When I am with a teacher from my past, I remember a lot of events from those days and they further imprint upon me how those teachers were a big part of whoever it is that I am today. In fact, I mentioned to Mrs. Biswas a story from “Tales from Far and Near”. It was called “As the night, the day”. Written by Abioseh Nicol. It involved two characters – Kojo and Bandele. I remember having asked Mrs. Biswas what did the title of the story even mean. And she had explained the original words from Shakespeare – “Be true to thine own self / And it shall follow / As the night, the day”. Essentially Polonius was urging his son Laertes before he set out to the seas to be always true to his own principles and that success would follow from that as naturally as the night follows at the end of the day.

To this day, during extreme stressful situations at work and home, those are my trusted go to lines.

Similarly, we talked about Nissim Ezekiel’s “Night of the Scorpion” from Panorama, “Where the mind is without fear” by Rabindranath Tagore and so on and at every point I realized some those small learnings in early childhood translated to much bigger lessons in life. Little did I realize that at that time when I felt that they were simply a means to getting a good grade.
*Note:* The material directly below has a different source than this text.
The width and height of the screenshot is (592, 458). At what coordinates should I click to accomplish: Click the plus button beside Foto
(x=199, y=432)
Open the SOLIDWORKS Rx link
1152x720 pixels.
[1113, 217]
This story will not be complete if I did not talk about Mr. Arup Biswas – her husband and my anchor point for searches in the earlier years. Gracious to a fault, he put me to ease instantaneously with his approachable style, intellectual curiosity and some some very keen observations. I found myself often engrossed in deep discussions with him – who really was none other than a total stranger to me till a few minutes back. Quite a few topics were left to be discussed that night for a future point of time. I wish I had gotten to know him earlier in my life.

At the end of the dinner, the clock pushing almost half past eleven, they dropped me at my hotel. Before I let them go, I let Mrs. Biswas know why it was so important for me to meet her (and other teachers too).

Life is too short. Frankly, many of us find out rudely that it is often shorter than we thought. I just wanted to get an opportunity to tell her face to face – “Thank you for helping me become who I am today”.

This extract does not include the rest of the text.